To do: Taking the listing below, restate word for word each line from the line with "The height and width of the screenshot is (832, 2490)." to the line with "This screenshot has width=640, height=360.", ends included, and stop there.
# # # # # # #
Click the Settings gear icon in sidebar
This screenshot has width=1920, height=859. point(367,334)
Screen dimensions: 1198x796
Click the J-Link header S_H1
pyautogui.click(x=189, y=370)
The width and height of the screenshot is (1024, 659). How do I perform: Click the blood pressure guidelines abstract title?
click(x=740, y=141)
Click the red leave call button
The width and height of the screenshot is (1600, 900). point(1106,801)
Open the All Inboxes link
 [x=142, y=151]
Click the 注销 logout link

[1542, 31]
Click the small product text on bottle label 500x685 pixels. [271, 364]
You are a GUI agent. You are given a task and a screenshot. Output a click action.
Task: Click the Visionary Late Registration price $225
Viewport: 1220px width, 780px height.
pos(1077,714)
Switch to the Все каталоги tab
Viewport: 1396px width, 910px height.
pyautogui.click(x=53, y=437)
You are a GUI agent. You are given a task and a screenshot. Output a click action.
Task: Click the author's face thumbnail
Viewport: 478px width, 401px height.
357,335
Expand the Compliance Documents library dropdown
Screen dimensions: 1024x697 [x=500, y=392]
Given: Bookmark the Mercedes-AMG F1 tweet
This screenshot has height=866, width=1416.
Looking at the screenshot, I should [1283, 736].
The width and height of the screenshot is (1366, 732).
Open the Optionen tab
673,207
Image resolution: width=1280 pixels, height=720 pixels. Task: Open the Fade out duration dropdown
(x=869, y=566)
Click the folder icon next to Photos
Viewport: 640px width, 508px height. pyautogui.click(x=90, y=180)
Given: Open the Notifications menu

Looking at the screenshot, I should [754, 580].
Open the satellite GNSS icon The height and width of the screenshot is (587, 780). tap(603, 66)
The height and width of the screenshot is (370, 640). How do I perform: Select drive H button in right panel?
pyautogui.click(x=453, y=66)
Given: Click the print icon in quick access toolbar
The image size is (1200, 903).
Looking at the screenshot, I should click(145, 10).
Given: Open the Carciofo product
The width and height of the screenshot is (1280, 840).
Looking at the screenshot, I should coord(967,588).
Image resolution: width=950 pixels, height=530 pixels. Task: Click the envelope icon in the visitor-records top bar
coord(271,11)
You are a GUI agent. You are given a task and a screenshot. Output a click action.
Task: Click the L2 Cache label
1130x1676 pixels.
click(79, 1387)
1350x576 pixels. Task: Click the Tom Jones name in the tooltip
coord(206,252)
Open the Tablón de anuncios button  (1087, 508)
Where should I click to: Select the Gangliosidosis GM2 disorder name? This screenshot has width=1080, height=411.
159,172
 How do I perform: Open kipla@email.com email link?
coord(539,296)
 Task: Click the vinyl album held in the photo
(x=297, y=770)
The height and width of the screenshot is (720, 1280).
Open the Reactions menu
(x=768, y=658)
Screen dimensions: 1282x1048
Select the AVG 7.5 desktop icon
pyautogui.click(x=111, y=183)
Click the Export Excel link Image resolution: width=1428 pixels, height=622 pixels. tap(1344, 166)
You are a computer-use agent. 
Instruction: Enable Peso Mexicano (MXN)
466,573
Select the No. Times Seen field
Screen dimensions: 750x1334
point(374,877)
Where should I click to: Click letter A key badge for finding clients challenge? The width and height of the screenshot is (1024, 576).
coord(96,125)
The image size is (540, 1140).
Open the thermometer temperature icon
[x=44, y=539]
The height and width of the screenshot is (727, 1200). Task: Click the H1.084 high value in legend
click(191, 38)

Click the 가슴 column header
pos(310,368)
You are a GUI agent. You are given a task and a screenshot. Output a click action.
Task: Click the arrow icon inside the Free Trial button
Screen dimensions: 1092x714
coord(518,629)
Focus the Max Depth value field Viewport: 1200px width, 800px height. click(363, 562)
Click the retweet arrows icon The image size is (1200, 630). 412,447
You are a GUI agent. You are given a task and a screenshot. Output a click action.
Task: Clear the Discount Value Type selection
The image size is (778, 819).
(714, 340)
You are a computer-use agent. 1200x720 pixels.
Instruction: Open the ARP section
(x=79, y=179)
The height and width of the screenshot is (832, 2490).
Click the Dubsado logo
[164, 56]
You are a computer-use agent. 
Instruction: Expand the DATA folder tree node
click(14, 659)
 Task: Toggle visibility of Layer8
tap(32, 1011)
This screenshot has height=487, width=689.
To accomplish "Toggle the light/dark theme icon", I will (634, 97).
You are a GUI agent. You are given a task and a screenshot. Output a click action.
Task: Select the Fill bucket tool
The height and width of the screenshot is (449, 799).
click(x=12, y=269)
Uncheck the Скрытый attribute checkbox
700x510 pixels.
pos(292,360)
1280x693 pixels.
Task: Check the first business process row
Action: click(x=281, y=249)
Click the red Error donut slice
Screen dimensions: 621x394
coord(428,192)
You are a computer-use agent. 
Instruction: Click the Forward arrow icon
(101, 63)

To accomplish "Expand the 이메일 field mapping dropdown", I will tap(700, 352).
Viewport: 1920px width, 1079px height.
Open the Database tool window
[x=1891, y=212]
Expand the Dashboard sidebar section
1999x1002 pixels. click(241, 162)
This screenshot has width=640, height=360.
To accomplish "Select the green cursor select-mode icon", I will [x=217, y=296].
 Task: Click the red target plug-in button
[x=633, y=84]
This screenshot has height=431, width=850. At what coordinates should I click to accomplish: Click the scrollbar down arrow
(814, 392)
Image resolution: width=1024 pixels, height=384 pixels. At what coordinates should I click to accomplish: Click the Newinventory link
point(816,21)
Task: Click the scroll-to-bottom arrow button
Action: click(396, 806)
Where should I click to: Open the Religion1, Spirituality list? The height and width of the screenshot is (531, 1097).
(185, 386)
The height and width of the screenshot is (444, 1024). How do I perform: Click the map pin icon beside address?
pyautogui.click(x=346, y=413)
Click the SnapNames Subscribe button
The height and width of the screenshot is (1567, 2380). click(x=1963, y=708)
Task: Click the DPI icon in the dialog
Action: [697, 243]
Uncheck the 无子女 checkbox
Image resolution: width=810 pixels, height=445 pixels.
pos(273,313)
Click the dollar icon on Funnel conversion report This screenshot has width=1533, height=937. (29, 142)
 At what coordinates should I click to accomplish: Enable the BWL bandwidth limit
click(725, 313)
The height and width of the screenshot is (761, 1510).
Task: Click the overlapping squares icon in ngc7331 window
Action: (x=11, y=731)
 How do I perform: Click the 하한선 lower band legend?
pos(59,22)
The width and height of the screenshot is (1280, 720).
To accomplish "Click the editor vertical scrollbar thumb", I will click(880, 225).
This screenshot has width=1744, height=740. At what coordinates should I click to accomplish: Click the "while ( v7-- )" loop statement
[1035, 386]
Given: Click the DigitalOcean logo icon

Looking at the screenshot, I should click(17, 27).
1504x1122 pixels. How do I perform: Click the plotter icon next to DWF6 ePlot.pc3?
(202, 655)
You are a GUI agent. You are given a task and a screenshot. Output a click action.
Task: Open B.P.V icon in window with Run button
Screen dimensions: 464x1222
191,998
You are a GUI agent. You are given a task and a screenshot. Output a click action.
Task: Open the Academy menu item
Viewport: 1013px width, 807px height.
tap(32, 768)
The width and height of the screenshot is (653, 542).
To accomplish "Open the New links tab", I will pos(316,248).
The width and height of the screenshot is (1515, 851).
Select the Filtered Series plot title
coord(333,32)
# # # # # # #
Response to the task:
The height and width of the screenshot is (832, 2490).
Click the Dubsado logo
[164, 56]
You are a computer-use agent. 
Instruction: Expand the DATA folder tree node
click(14, 659)
 Task: Toggle visibility of Layer8
tap(32, 1011)
This screenshot has height=487, width=689.
To accomplish "Toggle the light/dark theme icon", I will (634, 97).
You are a GUI agent. You are given a task and a screenshot. Output a click action.
Task: Select the Fill bucket tool
The height and width of the screenshot is (449, 799).
click(x=12, y=269)
Uncheck the Скрытый attribute checkbox
700x510 pixels.
pos(292,360)
1280x693 pixels.
Task: Check the first business process row
Action: click(x=281, y=249)
Click the red Error donut slice
Screen dimensions: 621x394
coord(428,192)
You are a computer-use agent. 
Instruction: Click the Forward arrow icon
(101, 63)

To accomplish "Expand the 이메일 field mapping dropdown", I will tap(700, 352).
Viewport: 1920px width, 1079px height.
Open the Database tool window
[x=1891, y=212]
Expand the Dashboard sidebar section
1999x1002 pixels. click(241, 162)
This screenshot has width=640, height=360.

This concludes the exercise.